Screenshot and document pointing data
────────────────────

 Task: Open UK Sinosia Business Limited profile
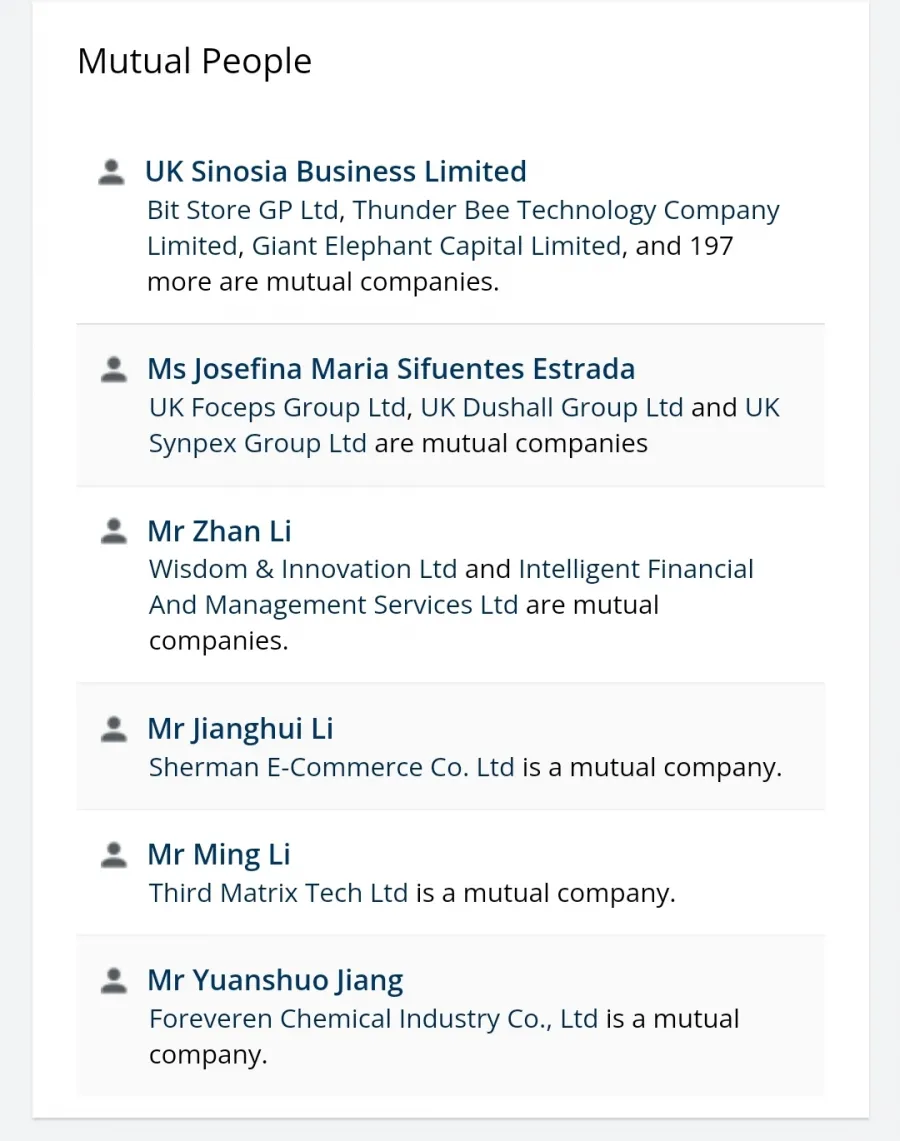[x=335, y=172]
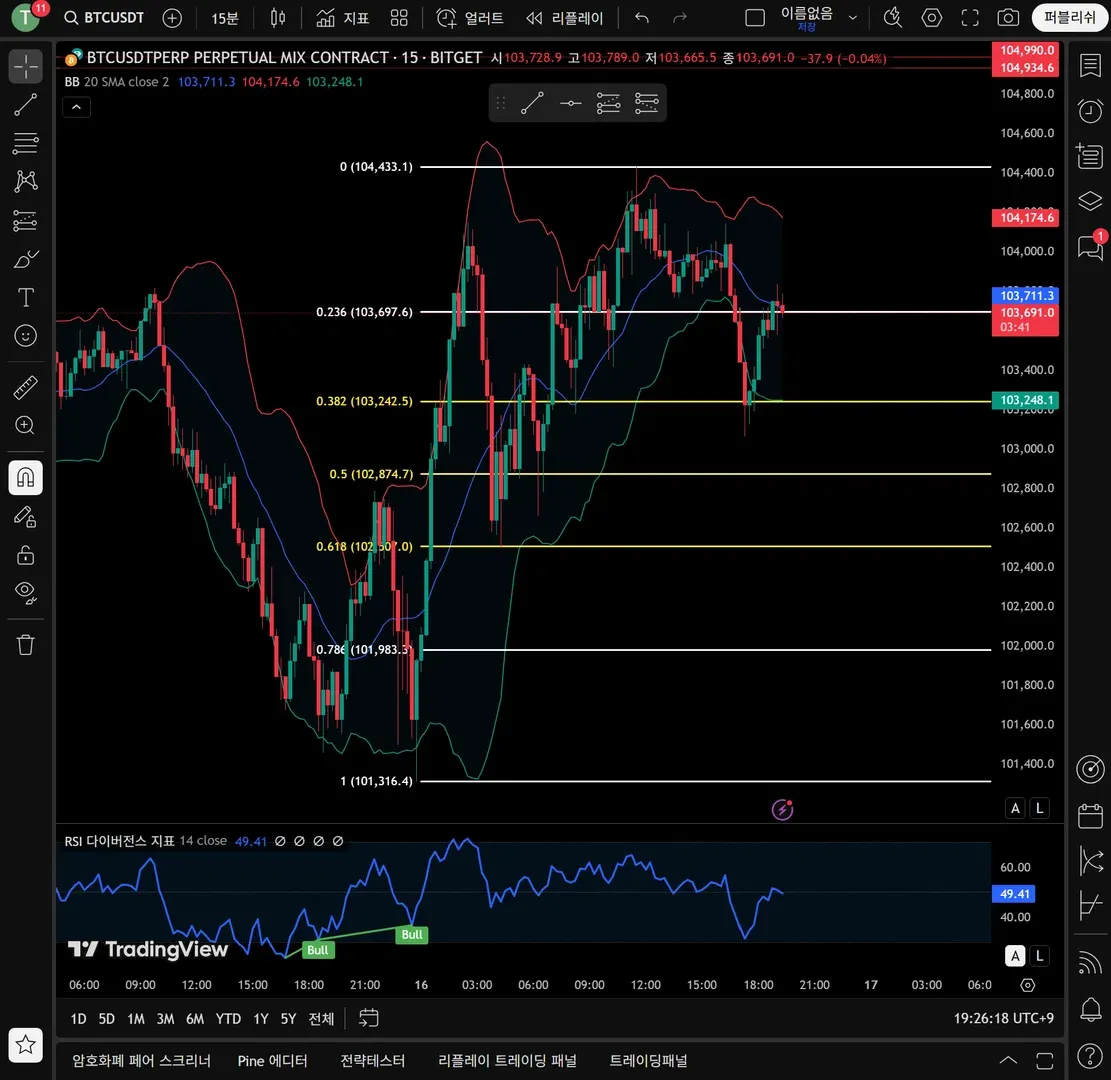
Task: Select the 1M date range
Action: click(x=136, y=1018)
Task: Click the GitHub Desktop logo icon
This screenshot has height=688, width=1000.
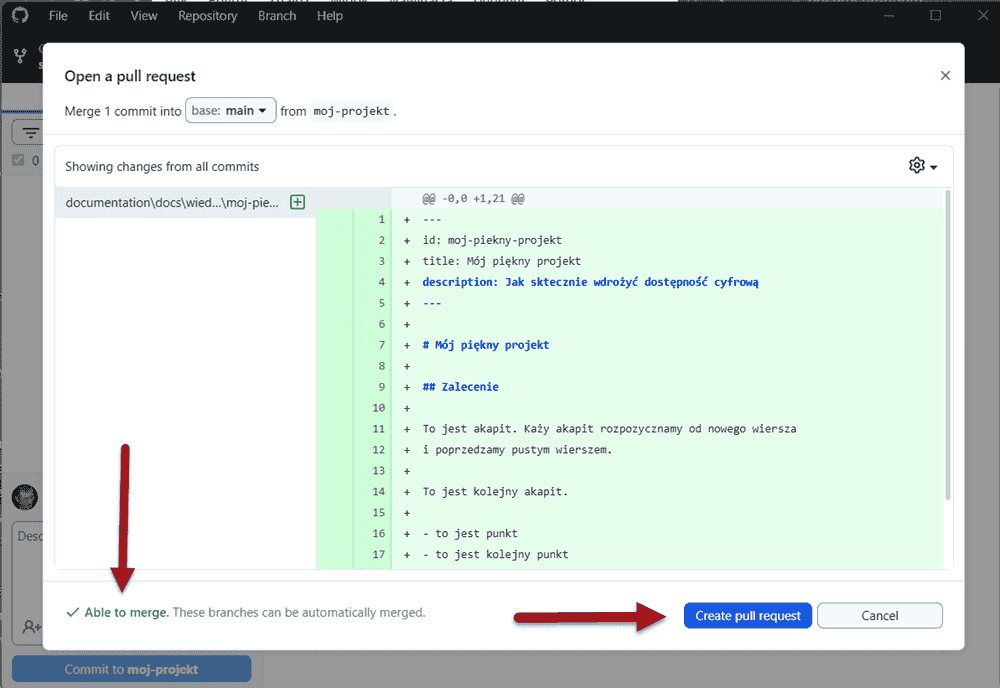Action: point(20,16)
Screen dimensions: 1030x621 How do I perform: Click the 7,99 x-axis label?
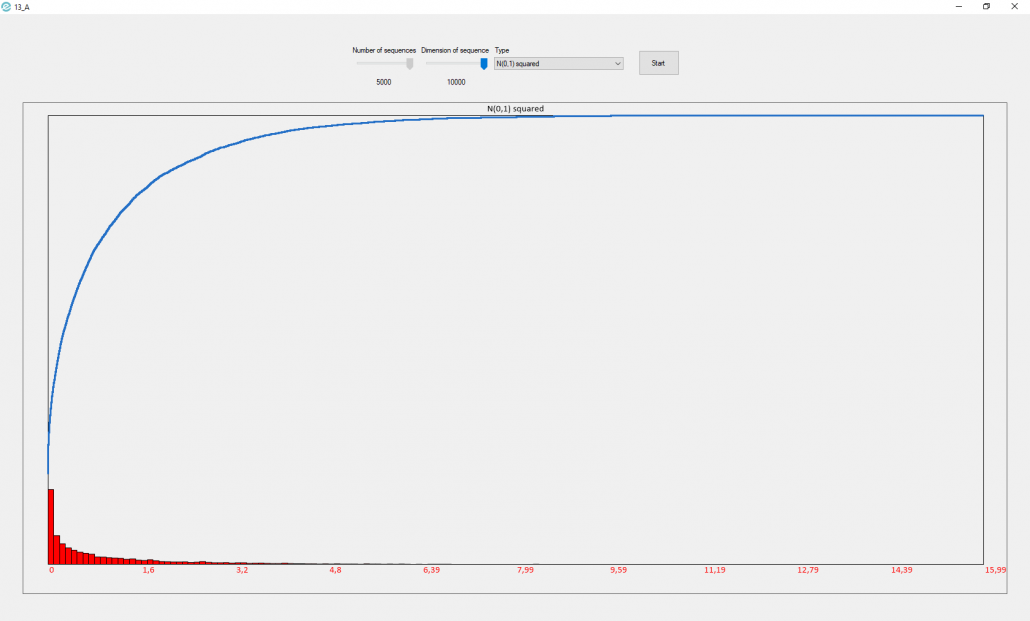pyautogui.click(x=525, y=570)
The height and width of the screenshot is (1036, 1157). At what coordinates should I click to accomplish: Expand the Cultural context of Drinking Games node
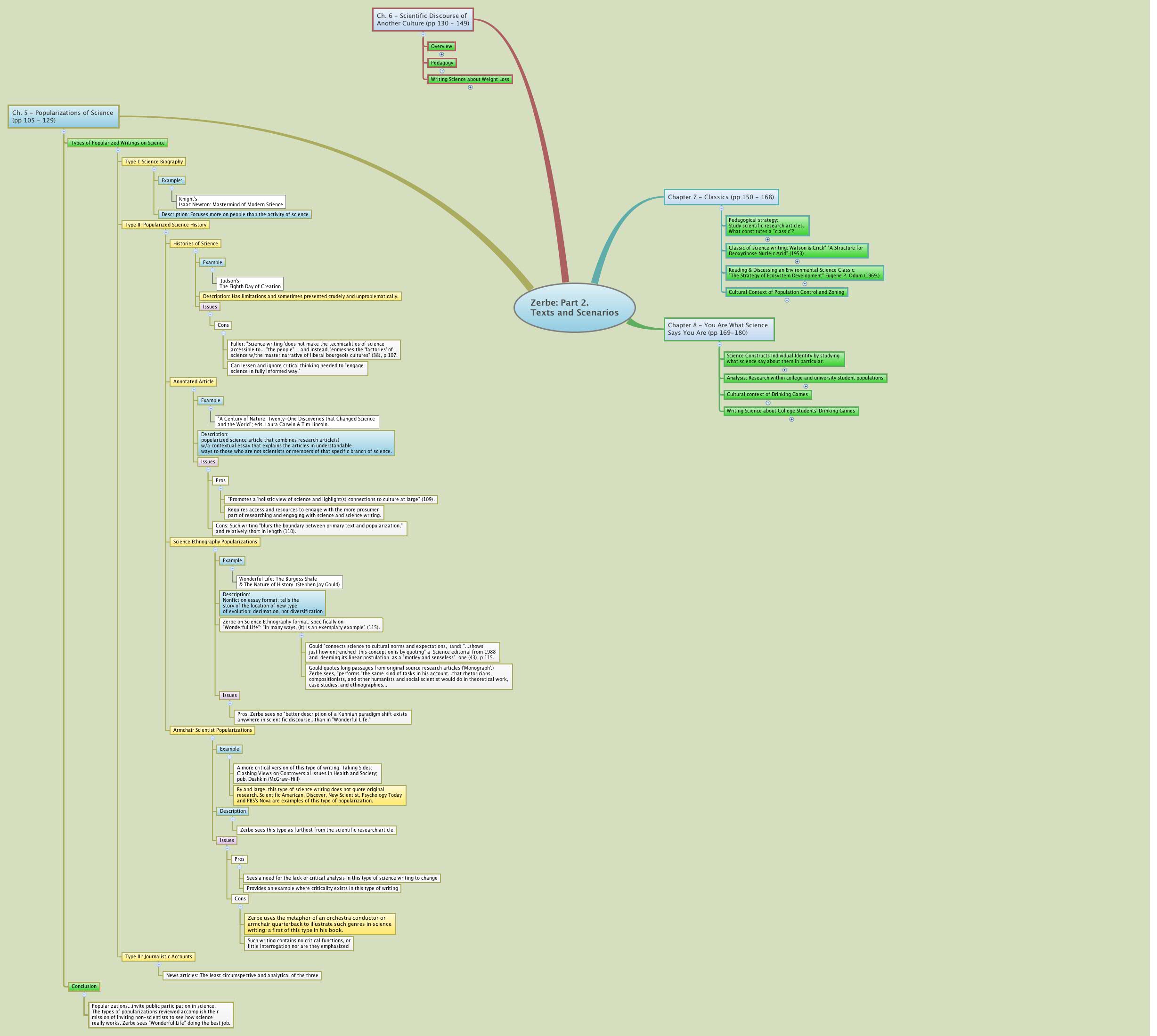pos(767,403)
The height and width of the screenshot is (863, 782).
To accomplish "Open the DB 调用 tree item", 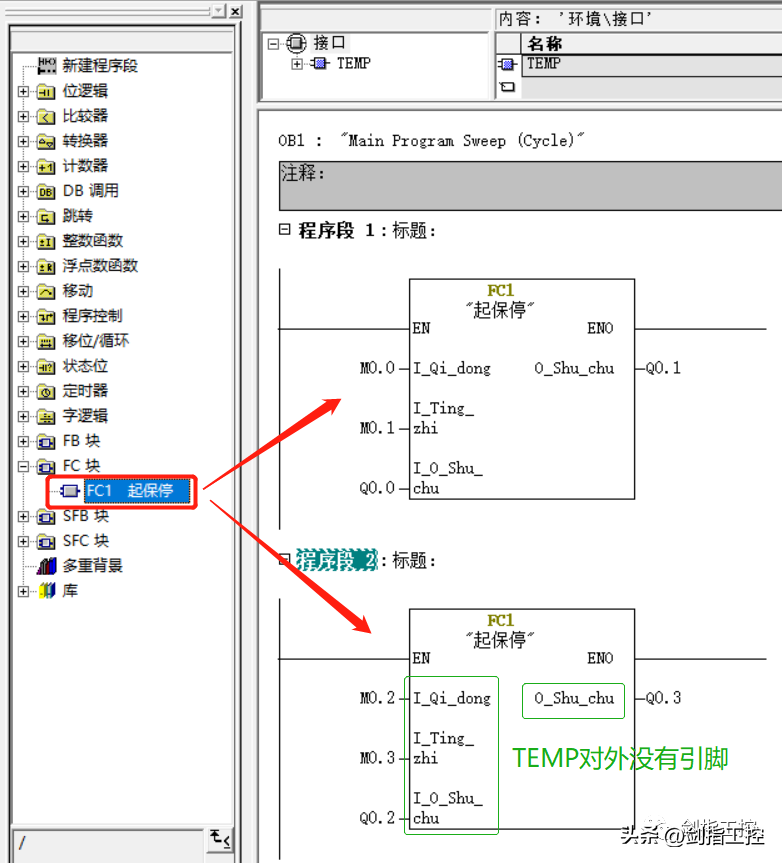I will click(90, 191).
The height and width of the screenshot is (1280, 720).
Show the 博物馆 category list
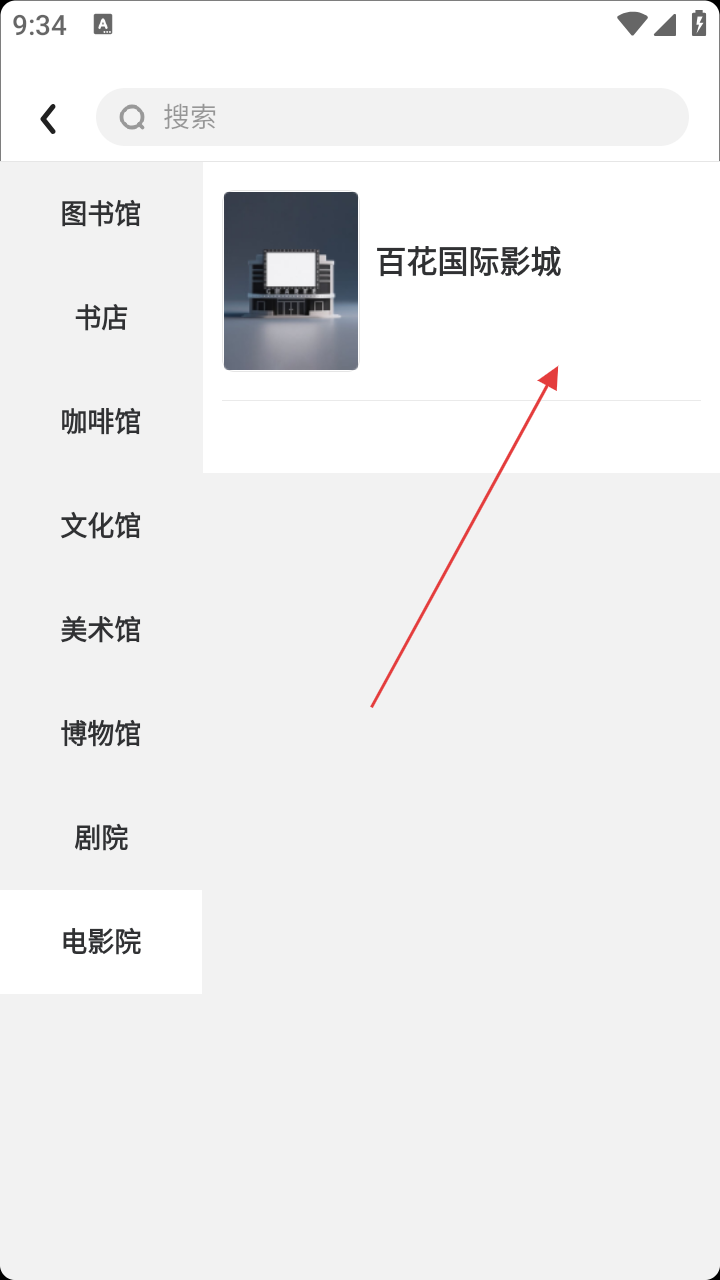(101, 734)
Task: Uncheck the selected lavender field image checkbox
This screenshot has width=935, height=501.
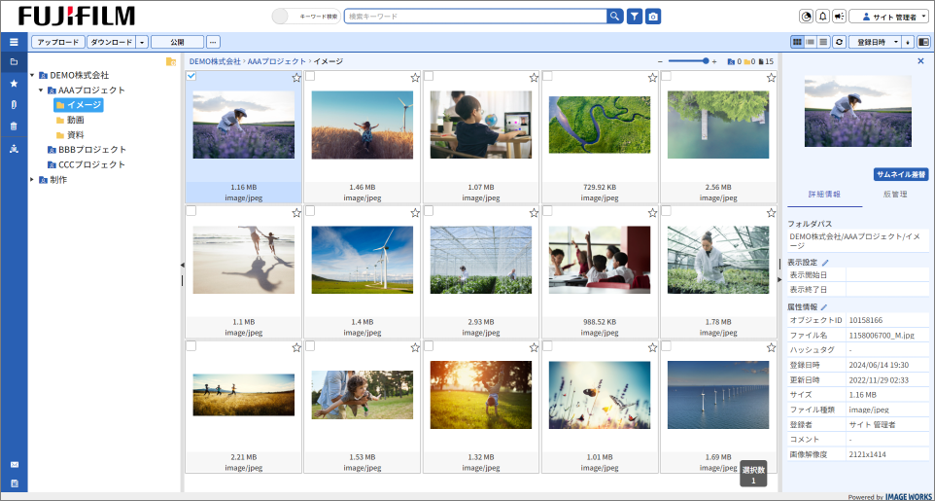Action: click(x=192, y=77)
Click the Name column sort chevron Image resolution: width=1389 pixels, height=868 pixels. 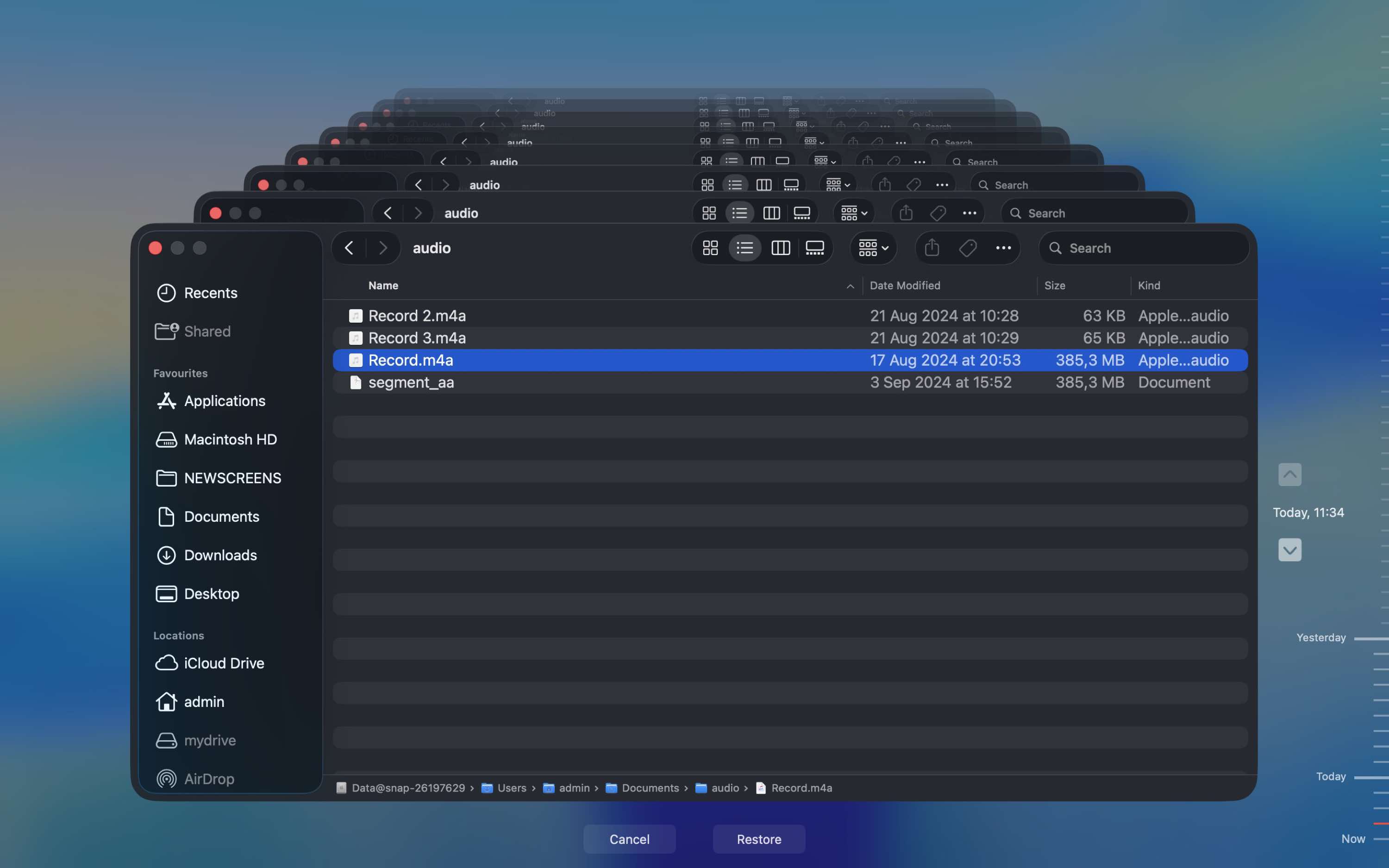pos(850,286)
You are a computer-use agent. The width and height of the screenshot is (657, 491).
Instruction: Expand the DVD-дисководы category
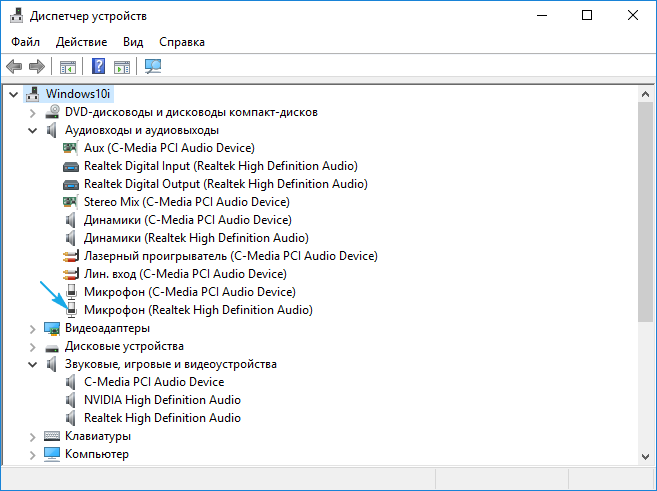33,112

────────────────────

-- Task prompt --
Identify each line in the items above that contains the word "category" and copy every such line in full.

-- Answer to this task --
Show the 博物馆 category list
Instruction: Expand the DVD-дисководы category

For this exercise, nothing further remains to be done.